The rampant insecurity that characterizes northern Uganda has yet to formally end, but the conflict's recent expansion into neighboring Sudan and the Democratic Republic of the Congo has brought with it increased international attention and, for many of its victims, a break from endemic violence.
The recent calm is also the result, in part, of the government of southern Sudan's decision to broker peace talks. Although previous peace efforts have failed, many are cautiously optimistic this time around, especially given the weekend truce. Julius, a program officer for the aid group Oxfam, who is from a small village, told me, "These peace talks are different. They are more real because even though [LRA leader Joseph] Kony is not at the table, they have met with him, and there is now help from the outside. The violence for us is down because Kony is paying attention, and the Ugandan government is there too."

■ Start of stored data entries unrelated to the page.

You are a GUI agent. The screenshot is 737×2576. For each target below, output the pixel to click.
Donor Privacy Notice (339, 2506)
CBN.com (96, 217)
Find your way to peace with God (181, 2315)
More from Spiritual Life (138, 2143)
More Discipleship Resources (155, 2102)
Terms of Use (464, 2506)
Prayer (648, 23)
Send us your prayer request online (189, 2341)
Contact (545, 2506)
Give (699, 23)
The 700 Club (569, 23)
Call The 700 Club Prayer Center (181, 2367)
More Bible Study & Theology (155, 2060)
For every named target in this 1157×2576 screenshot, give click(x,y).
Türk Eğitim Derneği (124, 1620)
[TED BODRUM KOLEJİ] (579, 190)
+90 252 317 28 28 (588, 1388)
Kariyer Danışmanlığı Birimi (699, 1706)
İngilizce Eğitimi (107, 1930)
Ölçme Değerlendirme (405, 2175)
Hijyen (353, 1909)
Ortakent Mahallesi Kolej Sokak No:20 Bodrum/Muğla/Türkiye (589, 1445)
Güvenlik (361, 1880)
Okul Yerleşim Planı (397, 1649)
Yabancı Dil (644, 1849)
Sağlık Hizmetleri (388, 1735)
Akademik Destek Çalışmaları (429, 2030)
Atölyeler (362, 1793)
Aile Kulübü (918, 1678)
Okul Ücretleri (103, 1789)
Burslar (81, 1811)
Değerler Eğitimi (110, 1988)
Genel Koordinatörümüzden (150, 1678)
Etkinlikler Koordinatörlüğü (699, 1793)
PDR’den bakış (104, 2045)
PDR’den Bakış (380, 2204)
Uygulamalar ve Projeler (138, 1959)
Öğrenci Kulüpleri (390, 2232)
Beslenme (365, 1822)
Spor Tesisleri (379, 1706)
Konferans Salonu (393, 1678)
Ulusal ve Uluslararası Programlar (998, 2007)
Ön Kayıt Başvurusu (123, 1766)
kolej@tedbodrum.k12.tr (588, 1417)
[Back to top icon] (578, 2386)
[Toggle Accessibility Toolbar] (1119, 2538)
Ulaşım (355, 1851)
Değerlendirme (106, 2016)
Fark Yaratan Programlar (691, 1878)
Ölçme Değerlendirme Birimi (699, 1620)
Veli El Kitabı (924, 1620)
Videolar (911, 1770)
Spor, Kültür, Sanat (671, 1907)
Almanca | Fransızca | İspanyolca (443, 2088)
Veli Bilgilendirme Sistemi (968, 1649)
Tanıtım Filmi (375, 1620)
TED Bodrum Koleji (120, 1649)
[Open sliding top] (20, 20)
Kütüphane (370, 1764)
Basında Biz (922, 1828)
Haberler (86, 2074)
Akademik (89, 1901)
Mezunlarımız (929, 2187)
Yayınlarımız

These negotiations may be Uganda's best chance for peace, and yet the United States and others have been silent - even though, as Julius stated, "outside support" for the talks may be a key tool for success.
The United States was a leader in the effort to bring lasting peace to Sudan, and its open support of these negotiations would symbolize the talks' potential to contribute to a broader regional peace. The United States and other core donors need not meddle in the African-led process but could use their support to signal to the marginalized local communities in the north that their right to peace and security is as important as anyone else's.
The United States could also do much more to develop a wider justice and reconciliation plan throughout Uganda. This would help bring lower- and midlevel combatants - many under the age of 18 - out of the bush so they can be reintegrated into their communities and reclaim their lives. "The Acholi [tribes] are very forgiving," Joseph, a public health engineer, told me. "People want to see justice as they understand it so they can resume their lives."
Calls from the international community for justice and accountability are important, but as James says, it must also acknowledge the option of traditional mechanisms that could genuinely address victims' grievances.
Finally, the United States could begin working with the Ugandan government to develop infrastructure in the north. Although most northern Ugandans live in deplorable conditions, the land that surrounds the camps is extremely fertile. Through regional increased trade, there is great potential for it to benefit the entire country. Vital economic ties are developing between Uganda and Sudan; once peace is consolidated, modernized infrastructure can only strengthen this relationship.
Governments and global institutions may be working behind the scenes to support the talks in Juba, Sudan, but the people of northern Uganda also need to know the international community supports this initiative. Should negotiations fail, the almost 2 million people affected by the conflict have the most to lose.
Joyce, Balbeena and the other Ugandans I met had one main request: for the international community to support their dreams to go home. How can the United States be so deafeningly silent to such a simple request?